BEGIN Material provided

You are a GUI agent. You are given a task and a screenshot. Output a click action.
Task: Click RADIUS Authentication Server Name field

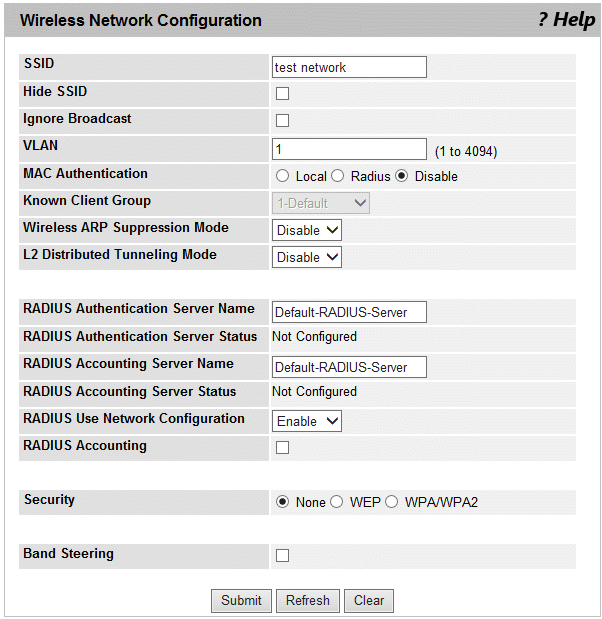pyautogui.click(x=349, y=312)
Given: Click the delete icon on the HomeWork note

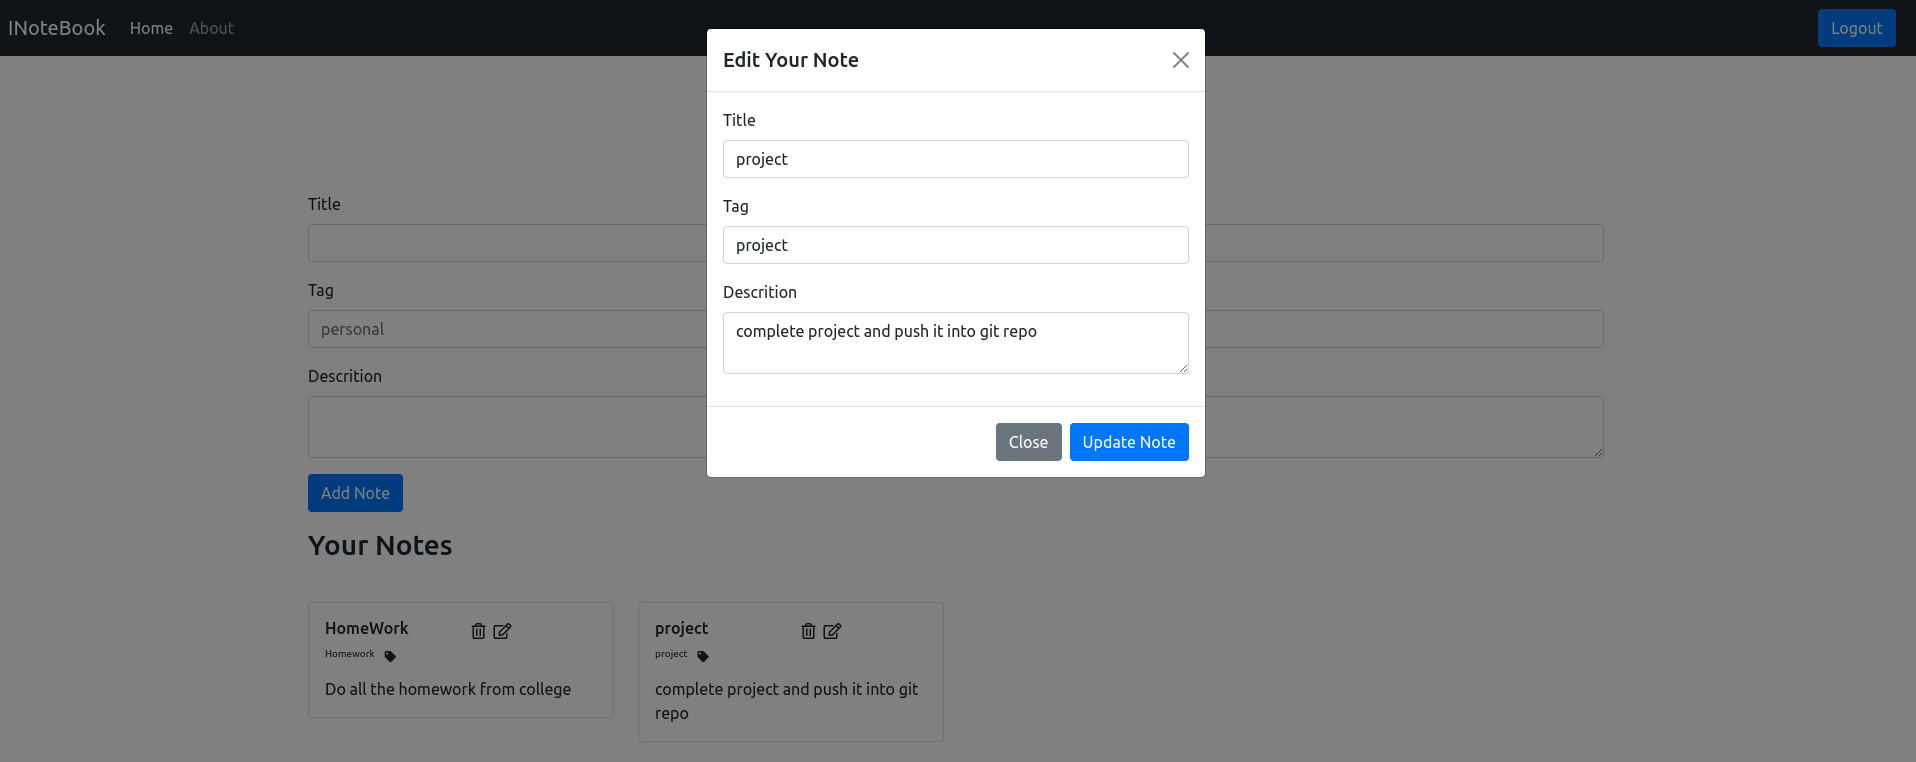Looking at the screenshot, I should (477, 631).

END Material provided

### Task goal
Set down the records exactly, without the pictures.

### Your response
You are a GUI agent. You are given a task and a screenshot. Output a click action.
Task: Click RADIUS Authentication Server Name field

pyautogui.click(x=349, y=312)
Given: Click the delete icon on the HomeWork note

Looking at the screenshot, I should (477, 631).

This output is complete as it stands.